The concept of duality is a popular one in literature and the arts; West Sussex, England-based recording artist Mailman (known at home as Jamie Stanley or “Stan”) explores the subject on his latest release, Yang Yin. The idea is simple: a full life is neither all light nor complete darkness; it’s bits of both. In fact both are necessary, and only when true balance is achieved – by acknowledging and embracing both – can one live fully.
Of course that can sound a bit head and philosophical, and this is a rock album, after all. But with Yang Yin, Mailman has crafted an album of melodic, vaguely progressive (but not intimidatingly progressive) songs that can be enjoyed even if the underlying theme isn’t taken into consideration.

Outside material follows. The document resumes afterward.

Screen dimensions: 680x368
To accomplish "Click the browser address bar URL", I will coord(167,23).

In fact, using a clever gambit, Mailman provides two handy playlists of the album on his Soundcloud page. One starts with the “Light Side,” while the other sequences the “Dark Side” first. I give a slight nod to the sequence that puts lightness first. The songs are well-constructed; the arrangements are never cluttered. Mailman’s songs have a strong melodic quotient, and while most of the songs are mid-tempo rockers, each has a strong hook upon which the entire tune is developed. Some listeners will detect hints of Pink Floyd in tunes like “Frontiers,” but the overall vibe of Yang Yin is a bit less doomy and melancholy that that reference might suggest.

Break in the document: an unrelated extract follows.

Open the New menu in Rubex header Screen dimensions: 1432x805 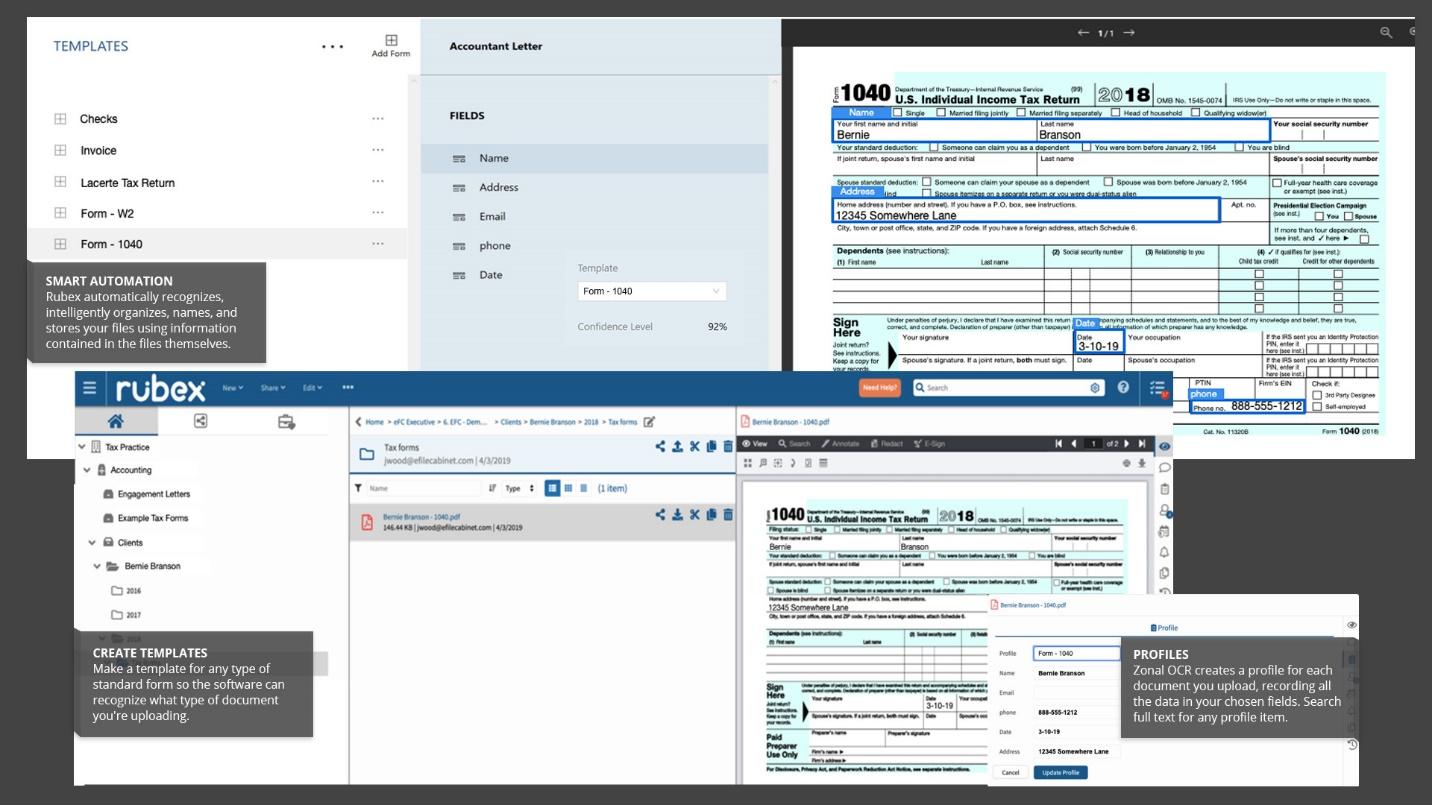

Stanley’s voice soars above the clean and catchy arrangements; even on the uncharacteristically peppy “Owe it to My Heart” (which sounds a bit like prime-era Electric Light Orchestra minus the extra instrumentation) there’s a unified vibe that holds the album’s 20 songs together nicely.
Tuneful pop-rock with an emphasis on songcraft is the hallmark of Mailman’s Yin Yang. Listener who require a bit of grit in their music might find the album – especially the “Light Side” a bit too friendly and upbeat, but most listeners who appreciate a memorable tune will find plenty to enjoy on this set.